Two airships visited Vancouver during the 1905 Lewis and Clark Exposition, and an 18-year-old flew them both. On Aug. 3, Lincoln Beachey made the first controlled flight into Washington, piloting the City of Portland. On his more memorable second voyage, he carted the first airmail on the Gelatine, although unsanctioned by the postal service. The airship was named for its sponsor, the Knox Gelatine Company.
Lifting off the Portland fairgrounds at the Lewis and Clark exposition on Sept. 19, 1905, the sky boy flew his second trip over the Columbia River, setting the bulbous ship down on the Vancouver Barracks parade ground as awed city residents watched. The teenager held several letters inside his jacket for the postal clerk, Win Carson, who lugged the mail to the post office on Fourth and Washington streets. Beachey also carried a message addressed to Gen. Constant Williams, commander of the Department of the Columbia from Theodore Hardee, assistant to the exposition president.

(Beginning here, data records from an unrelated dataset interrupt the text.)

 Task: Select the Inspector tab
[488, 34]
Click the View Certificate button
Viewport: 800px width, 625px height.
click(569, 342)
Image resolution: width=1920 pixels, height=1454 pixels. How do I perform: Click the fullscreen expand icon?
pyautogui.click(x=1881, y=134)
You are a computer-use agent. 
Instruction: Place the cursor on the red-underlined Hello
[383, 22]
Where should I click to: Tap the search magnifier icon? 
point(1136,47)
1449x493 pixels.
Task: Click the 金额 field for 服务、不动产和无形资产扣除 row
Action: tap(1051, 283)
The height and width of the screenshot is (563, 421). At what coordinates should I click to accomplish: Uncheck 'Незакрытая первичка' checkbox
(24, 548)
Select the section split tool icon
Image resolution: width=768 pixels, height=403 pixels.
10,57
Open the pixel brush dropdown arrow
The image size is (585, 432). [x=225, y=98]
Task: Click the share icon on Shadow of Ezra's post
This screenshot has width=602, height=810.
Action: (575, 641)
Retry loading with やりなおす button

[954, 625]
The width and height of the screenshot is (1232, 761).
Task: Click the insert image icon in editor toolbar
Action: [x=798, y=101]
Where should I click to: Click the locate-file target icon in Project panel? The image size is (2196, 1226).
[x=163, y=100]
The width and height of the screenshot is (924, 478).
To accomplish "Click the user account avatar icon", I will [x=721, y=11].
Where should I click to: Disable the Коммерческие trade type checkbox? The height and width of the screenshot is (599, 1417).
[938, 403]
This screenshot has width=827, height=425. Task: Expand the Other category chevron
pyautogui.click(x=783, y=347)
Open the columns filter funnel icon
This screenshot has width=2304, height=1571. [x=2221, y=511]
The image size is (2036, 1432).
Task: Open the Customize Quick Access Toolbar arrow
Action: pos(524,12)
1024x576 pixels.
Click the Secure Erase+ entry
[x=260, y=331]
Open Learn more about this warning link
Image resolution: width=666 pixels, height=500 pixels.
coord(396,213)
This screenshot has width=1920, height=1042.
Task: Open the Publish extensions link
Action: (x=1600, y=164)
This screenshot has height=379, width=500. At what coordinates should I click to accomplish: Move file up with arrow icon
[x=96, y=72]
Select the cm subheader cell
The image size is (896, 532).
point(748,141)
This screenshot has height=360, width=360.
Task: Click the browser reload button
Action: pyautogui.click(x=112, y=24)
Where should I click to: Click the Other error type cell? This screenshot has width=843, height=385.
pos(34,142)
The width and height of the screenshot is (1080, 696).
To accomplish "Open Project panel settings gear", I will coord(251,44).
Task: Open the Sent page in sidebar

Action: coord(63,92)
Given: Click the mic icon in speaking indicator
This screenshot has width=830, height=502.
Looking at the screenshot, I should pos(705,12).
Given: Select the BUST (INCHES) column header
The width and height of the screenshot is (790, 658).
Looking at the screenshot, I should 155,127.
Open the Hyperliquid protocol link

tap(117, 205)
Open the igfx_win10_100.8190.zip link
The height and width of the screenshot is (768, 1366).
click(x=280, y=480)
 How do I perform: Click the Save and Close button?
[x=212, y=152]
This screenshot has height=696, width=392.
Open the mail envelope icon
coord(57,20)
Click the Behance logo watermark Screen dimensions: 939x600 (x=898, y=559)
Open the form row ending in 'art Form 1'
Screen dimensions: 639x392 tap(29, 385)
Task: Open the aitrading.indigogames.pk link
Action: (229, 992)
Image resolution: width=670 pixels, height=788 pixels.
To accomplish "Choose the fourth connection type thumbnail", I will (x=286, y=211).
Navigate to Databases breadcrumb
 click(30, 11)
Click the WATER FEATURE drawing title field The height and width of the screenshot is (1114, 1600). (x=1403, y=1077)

Hardee’s message conveyed the president’s compliments to the general and expressed “the hope that this uniquely transmitted message will be delivered to you promptly and safely.” He flattered the commander as having “the distinction of being the first one to have ever received [such] a document.”
Returning, Beachey hit a harsh northeast wind that drove the blimp in the wrong direction. Eventually, Beachey landed on A. B. Gilmore’s farm near Orchards. After a struggle to lash the ship down, it was deflated and carted back to Portland on a farm wagon, along with a tired aeronaut.